Will Apple respond to Samsung with an iPhone 5S?
With the Samsung Galaxy S4 ready to launch on Thursday, will Apple (NASDAQ: AAPL) respond with an iPhone 5S?
That is the question being asked by a number of tech pundits and Wall Street analysts.
Apple has responded with "S" versions of its iPhone, rather than a fully new version, in the past. In 2009, it released the iPhone 3GS and in 2011 the iPhone 4S. So, it's now 2013 and Samsung is ramping up the pressure on Apple. Will the iPhone 5S be coming this summer?
Apple tends to release its new phones, whether full overhauls or "S" versions, during a window that begins in June and ends in October, according to a report by iMore.
"Keeping the same design for two years allows Apple tremendous economies of scale, and instead of funding an entirely new phone every year, they can spend their resources on making the same phone better for the same price. That's theoretically good for everyone. However, holding to the same design also limits what Apple can do to make the iterative iPhone 'better'," the report explained.
Competitors tend to take advantage of the "off" year for the iPhone, iMore related.
Glen Yeung of Citigroup was quoted by MarketWatch as saying, "I really doubt it is a coincidence that Samsung is launching in a quarter [when] there is nothing coming from Apple."
Meanwhile, details of the Samsung Galaxy S4 have been leaked. The new Galaxy is expected to have a 5-inch screen, compared to iPhone's 4-inch screen, a 13-megapixel camera and an eye-scroll feature to track the motion of eyeballs and adjust the text accordingly.

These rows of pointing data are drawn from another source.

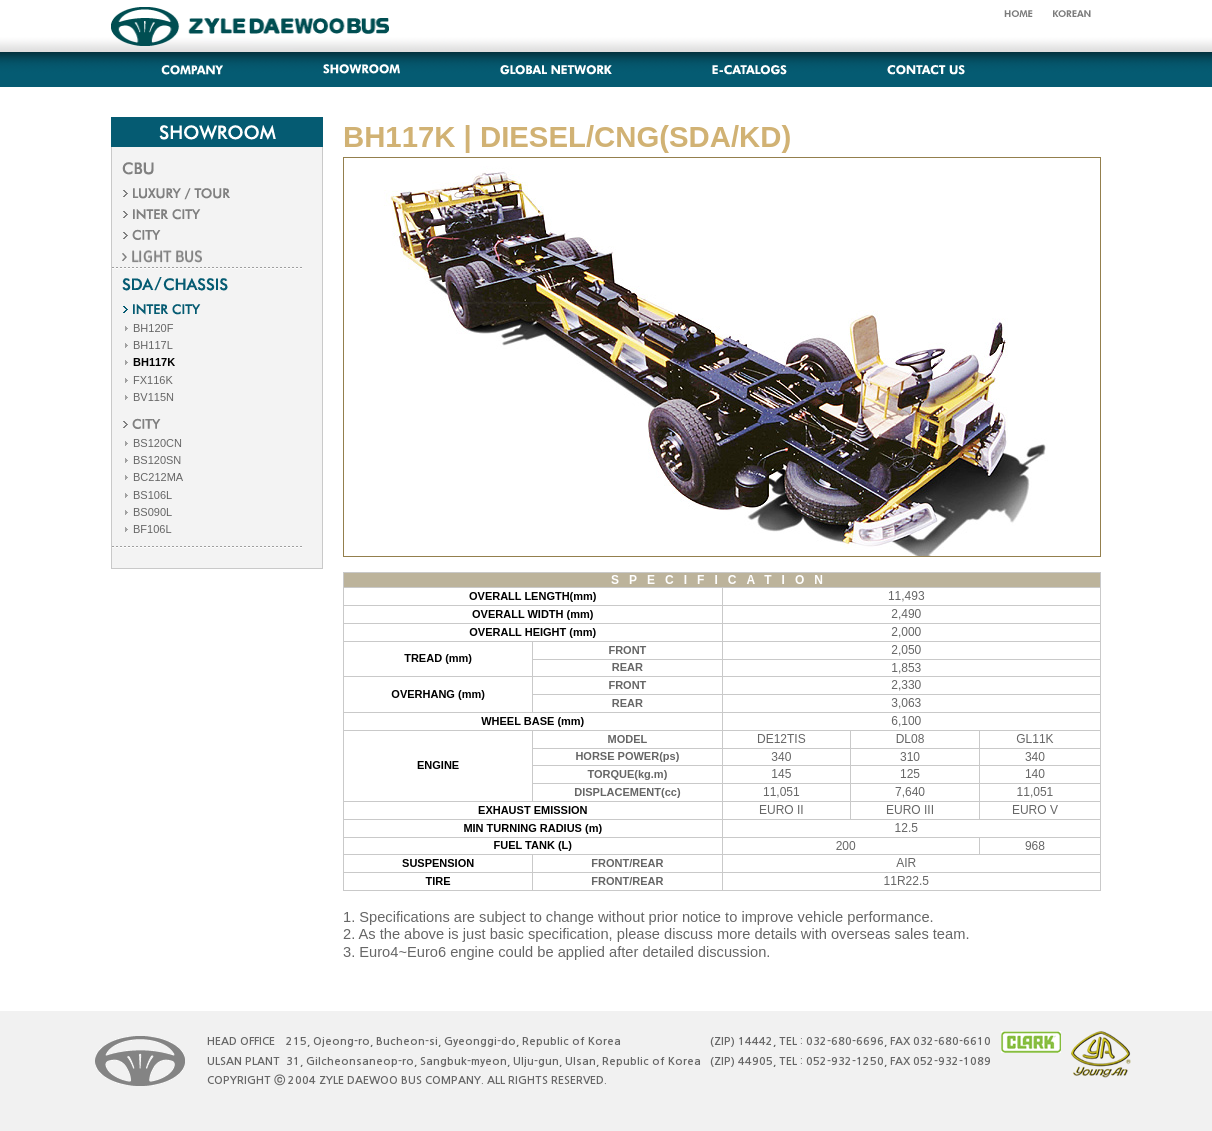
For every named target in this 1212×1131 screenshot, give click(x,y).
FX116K (147, 380)
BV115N (148, 397)
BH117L (147, 345)
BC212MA (152, 477)
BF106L (147, 529)
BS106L (147, 495)
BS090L (147, 512)
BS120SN (151, 460)
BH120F (147, 328)
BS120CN (152, 443)
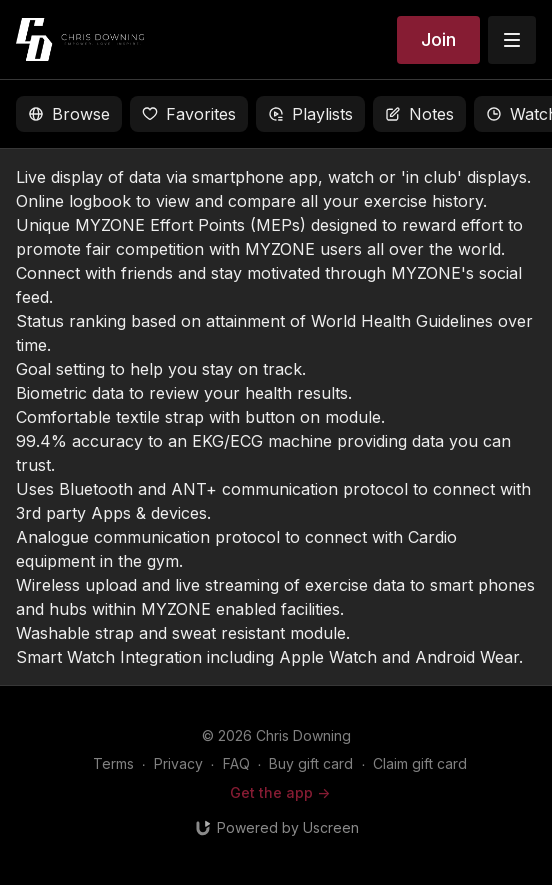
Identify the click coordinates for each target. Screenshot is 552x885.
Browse (69, 114)
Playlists (310, 114)
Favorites (189, 114)
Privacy (178, 763)
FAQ (236, 763)
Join (438, 39)
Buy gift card (311, 763)
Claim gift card (420, 763)
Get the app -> (280, 792)
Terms (113, 763)
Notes (419, 114)
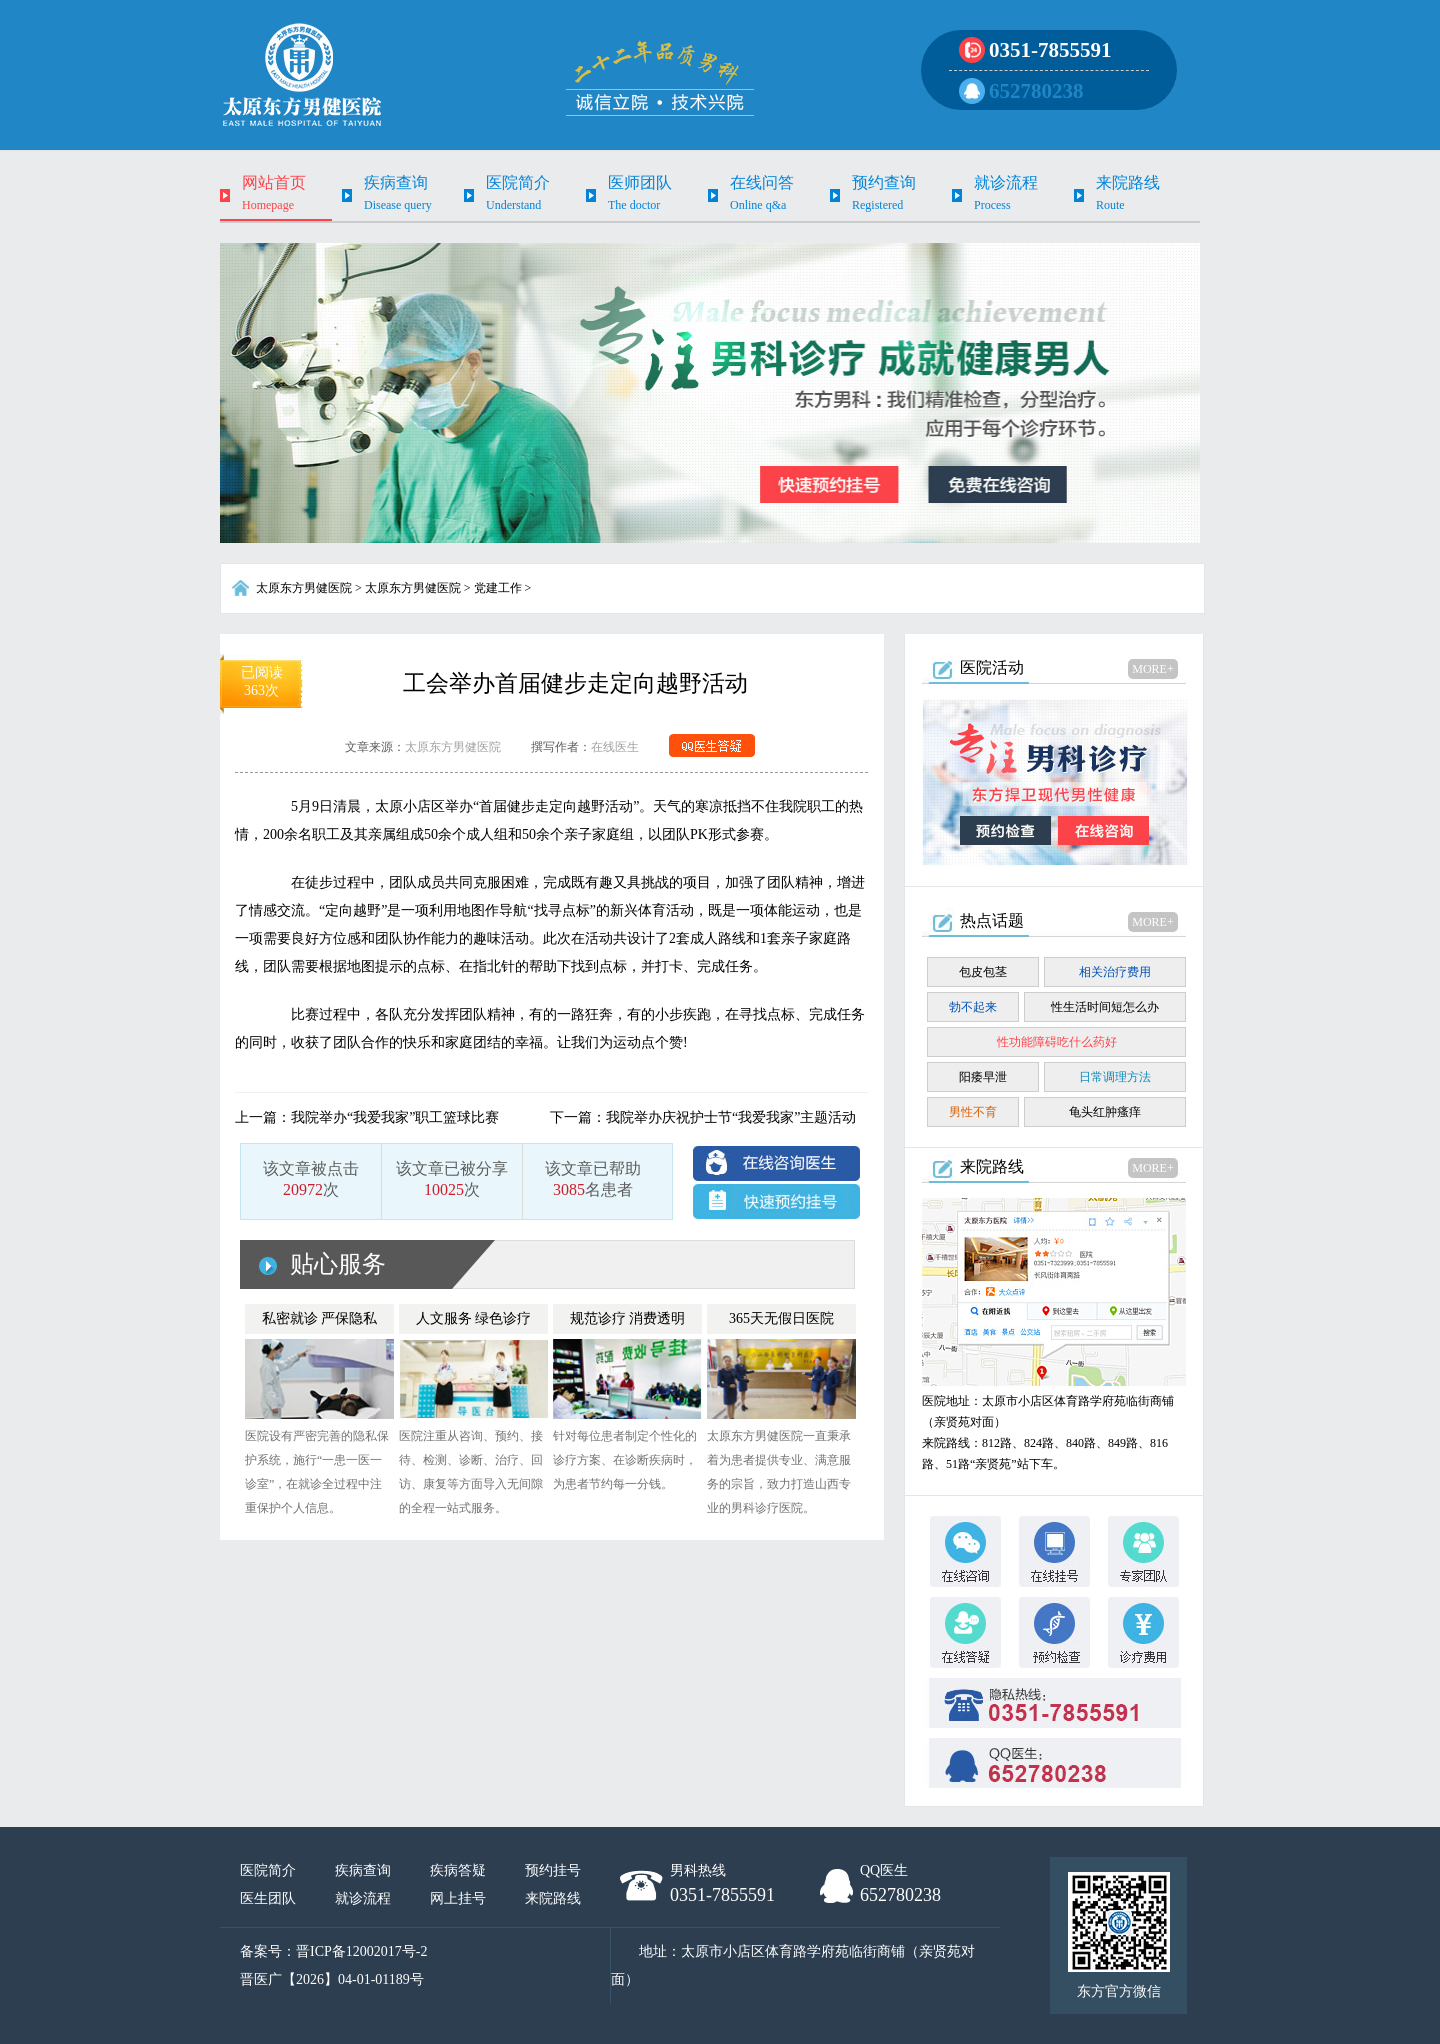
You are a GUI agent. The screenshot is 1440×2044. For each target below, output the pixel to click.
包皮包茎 (983, 972)
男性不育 (973, 1112)
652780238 (1036, 91)
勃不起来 (973, 1007)
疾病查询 (363, 1870)
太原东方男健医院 (304, 588)
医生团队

Earlier this year, Samsung applied for an "eye scroll" trademark in both Europe and the United States, according to a report by the New York Times.
In its U.S. trademark application, Samsung described the technology as software "having a feature of sensing eye movements and scrolling displays of mobile devices, namely, mobile phones, smartphones and tablet computers according to eye movements; digital cameras; mobile telephones; smartphones; tablet computers," the report noted.
All of this is not expected to be good news for Apple's stock. Jefferies & Co. analyst Peter Misek cut his price target on Apple's stock to $420 per share from $500 per share, and put a "hold" rating on the stock. On Tuesday, Apple's stock dropped from a high of $438.67 to $428.43 per share at the close of trading, continuing its downward trend in overnight trading.